A Manual For Introverts
Shyness: What’s it about?
Are you looking for something new to read? You always should be. If I may, let me suggest Joe Moran’s Shrinking Violets: The Secret Life of Shyness, which is out now from Yale. I’m not sure how you feel about cultural history as a genre, but even if you are skeptical I am confident that this will be the exception to your (completely understandable) distaste for the field. Even as someone who more often than not enjoys works of this kind I am well aware of how tiresome they can get, so it is an absolute pleasure to read something that is so good at what it does that you finish wishing it were longer.
Moran explores shyness through the biographies of inventors, athletes, politicians and artists — yes, Morrissey gets a section — and through his own experiences of shyness (although this part is never overdone; the reluctance of a shy person to speak too much about himself stands him in good stead here). It’s a trim and tidy 230-odd pages and I wish I could convey just what a quiet pleasure it is to read. I will instead offer you several passages that stood out to me:
Often seen simply as a wish to withdraw from the company of others, shyness can also amount to an undue interest in others, a desire for human connection that defeats itself through desire or uncertainty. For me, shyness has less to do with simple timidity or fear than a kind of social deafness, a tin ear for nonverbal cues, a sense that I have failed to grasp some invisible thread that holds communal life together.
[S]hyness can be an implement of passive-aggressive willfulness and still be honestly arrived at. [The aristocrat Stephen] Tennant seems to have fallen for a common self-deception: he was unable to stop nurturing his unhappiness because he thought it made him who he was.
[Nick Drake] barely mentioned to his sister that he was making his first album and then, one day in the summer of 1969, came into her bedroom, threw the record on her bed, and said, “There you are.” It was the classic, self-defeating act of the shy: investing in something that you hope will change people’s idea of you and then announcing it with a throwaway gesture that fails to convey how much it means to you.

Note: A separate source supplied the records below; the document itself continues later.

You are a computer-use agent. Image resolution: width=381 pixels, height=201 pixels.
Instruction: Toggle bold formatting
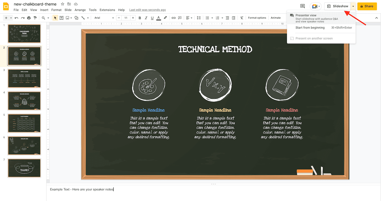point(139,18)
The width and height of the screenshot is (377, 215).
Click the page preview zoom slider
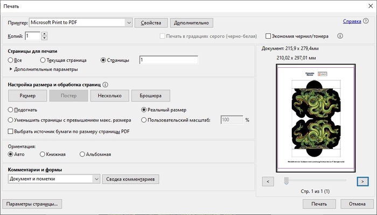click(287, 181)
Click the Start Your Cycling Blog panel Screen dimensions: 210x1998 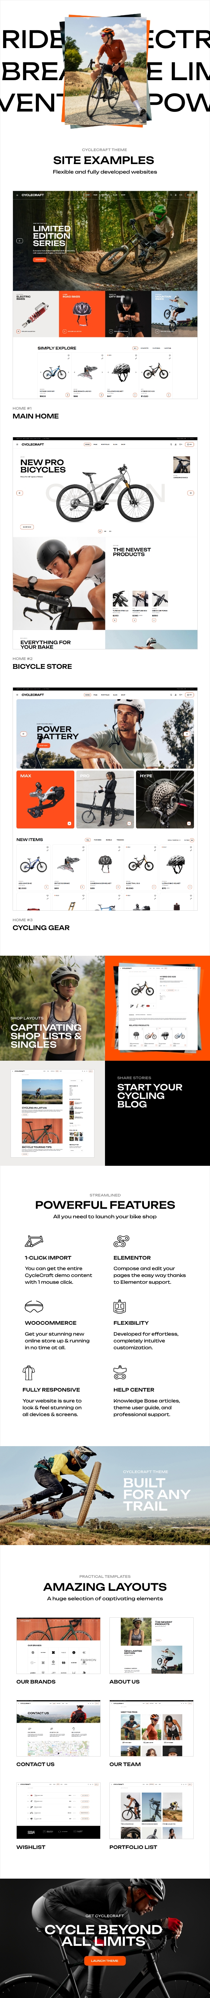pyautogui.click(x=157, y=1113)
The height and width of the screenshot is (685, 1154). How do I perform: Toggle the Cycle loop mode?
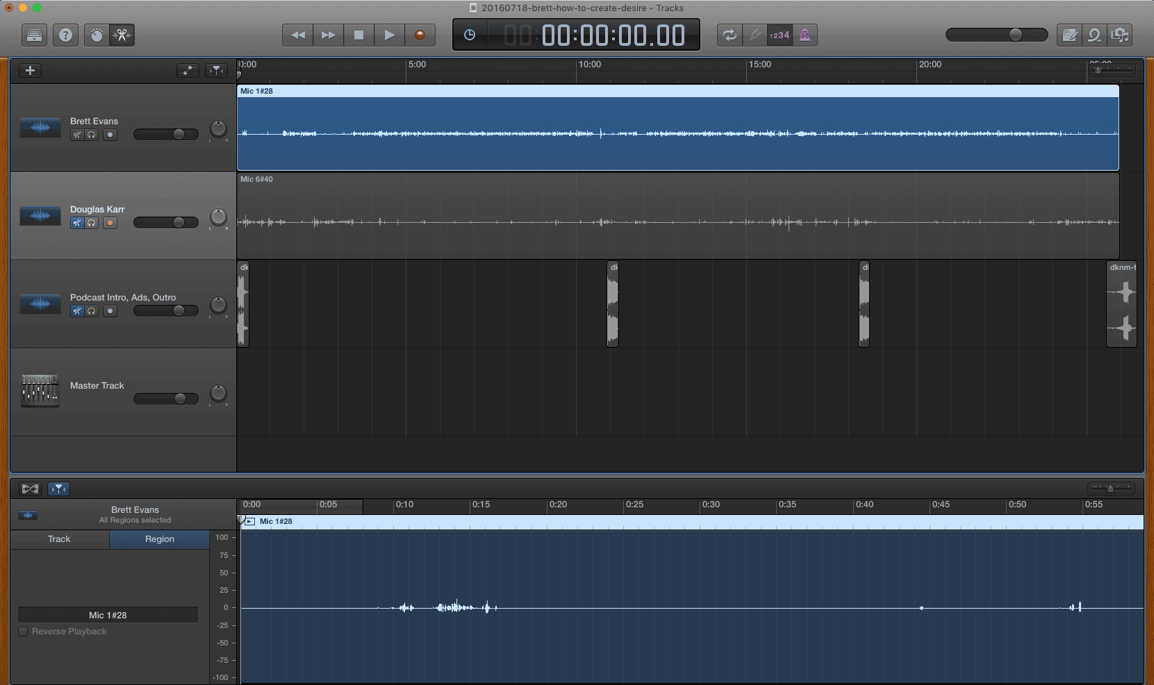click(x=730, y=35)
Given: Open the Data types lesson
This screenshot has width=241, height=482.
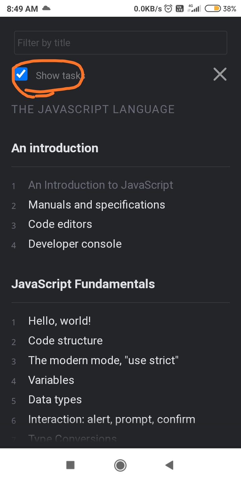Looking at the screenshot, I should (55, 400).
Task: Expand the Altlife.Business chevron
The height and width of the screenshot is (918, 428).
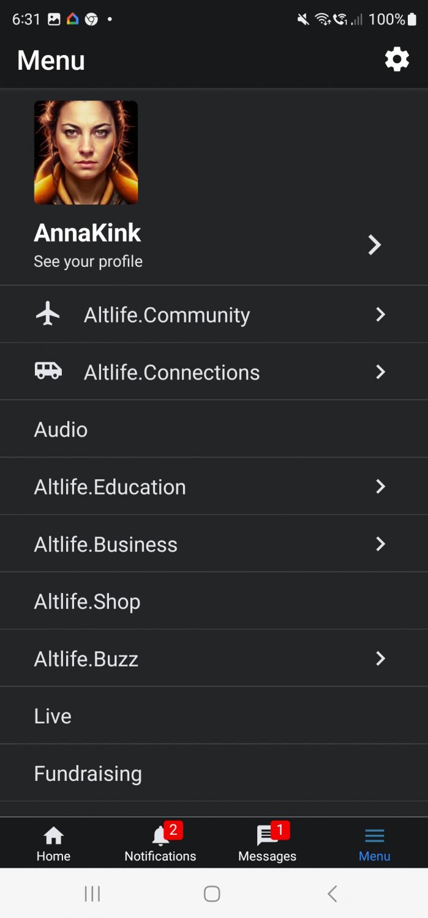Action: tap(380, 543)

[Social psychologist Michael Argyle] came to feel that extroverts were happier because they expected to get on with people, and so they did. “The happy people are a lot less popular than they think they are,” he said. “The depressives are a lot less unpopular. But on the whole, the depressives are generally nearer the truth.”
There’s a great bit about how things have changed for the deeply shy:
In our self-service, automated world, we forget that until half a century ago, shy people had the unavoidable daily ordeal of talking to service staff: shop assistants, floorwalkers, doormen, gas-pump attendants…. Nowadays the shy can scan their own items at the checkouts or, better still, fill their virtual shopping baskets online and click to buy; sliding doors and lifts have made doormen and porters almost extinct; and the latched-nozzle gas pump with automatic cutoff has turned all gas stations into lonely atolls of self-service.
And this, about the author’s own reluctance to take Paxil:
The sadness caused by shyness is real, and helping others to take the edge of that shyness is a noble aim. But taking a drug for social anxiety — for feeling stupid, boring or unlikeable — feels like shouting at the wind, arguing with the rain. It feels like trying to find a cure for being alive.
The book is filled with these kinds of observations, but it never feels padded or meandering. As someone who is not of a totally gregarious nature I found myself nodding in recognition more often than I was comfortable with. But even if you are extroverted to the point of being exhausting to everyone around you there is plenty here that will make you pause for a moment to think, Yes, that’s true. Either way, if you’re sitting somewhere reading it you will probably be left alone, and what more could you ask for? I could not recommend it more highly.